**Required action:**
This task asks for the lines from the one with "You are a GUI" to the final line below, repeated exactly, with pictures omitted.

******

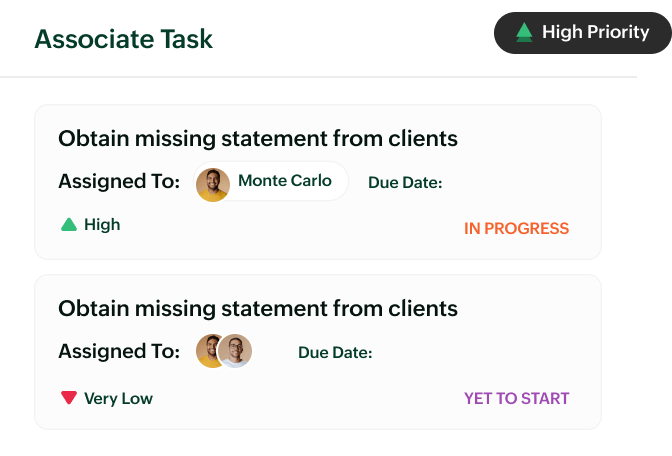Screen dimensions: 672x456
Task: Click the second overlapping assignee avatar
Action: (x=237, y=351)
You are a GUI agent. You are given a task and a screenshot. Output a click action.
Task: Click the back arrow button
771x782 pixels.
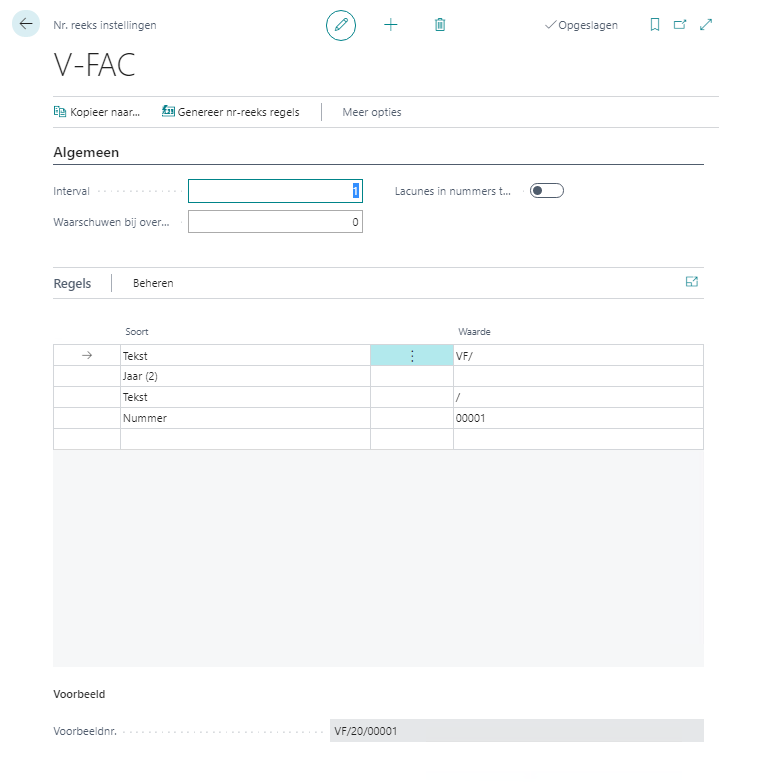pos(26,24)
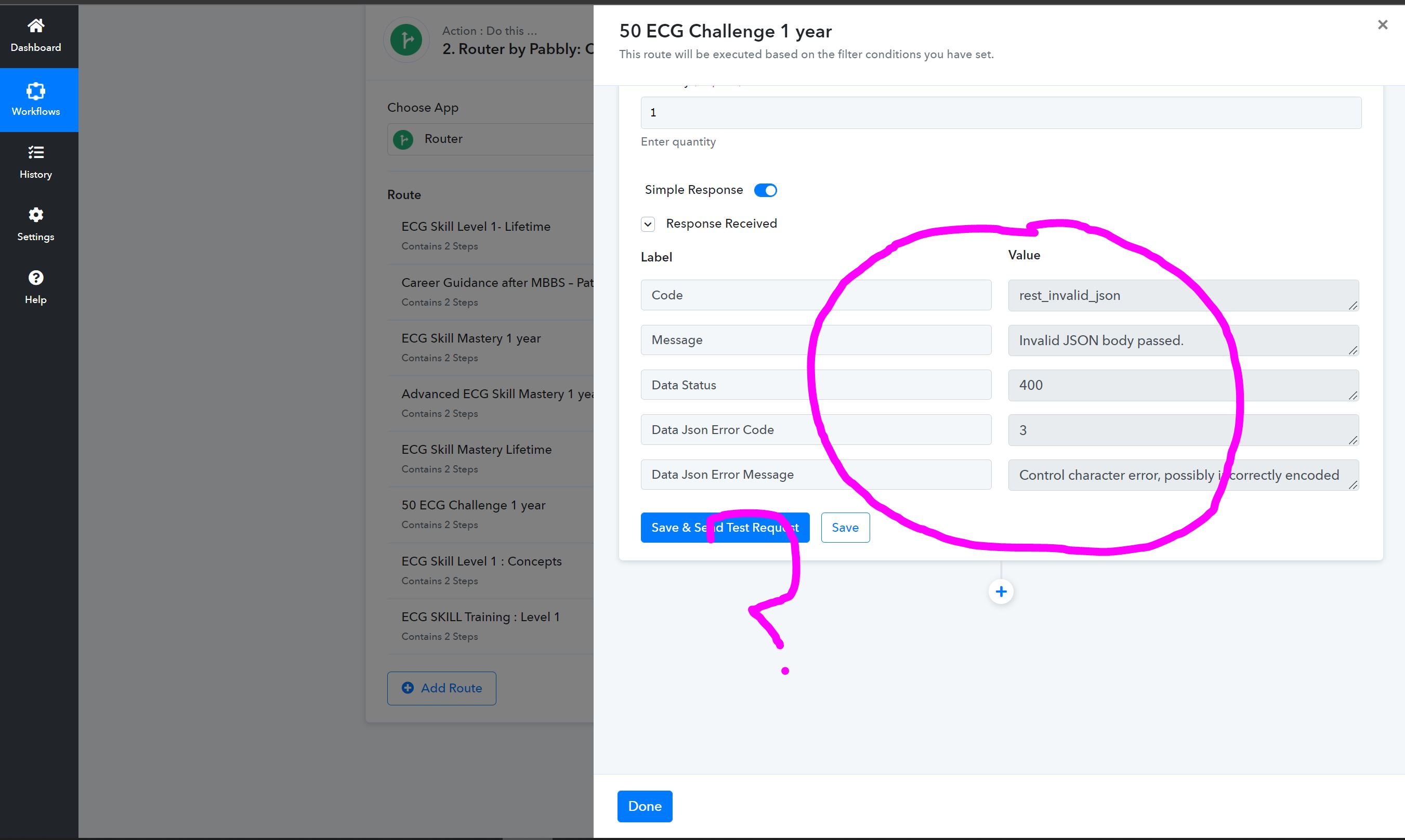Image resolution: width=1405 pixels, height=840 pixels.
Task: Open the Help question mark icon
Action: coord(36,278)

******

**Written solution:**
You are a GUI agent. You are given a task and a screenshot. Output a click action.
Task: Click the back arrow button
771x782 pixels.
pos(26,24)
Image resolution: width=1405 pixels, height=840 pixels.
Task: Open the Help question mark icon
Action: coord(36,278)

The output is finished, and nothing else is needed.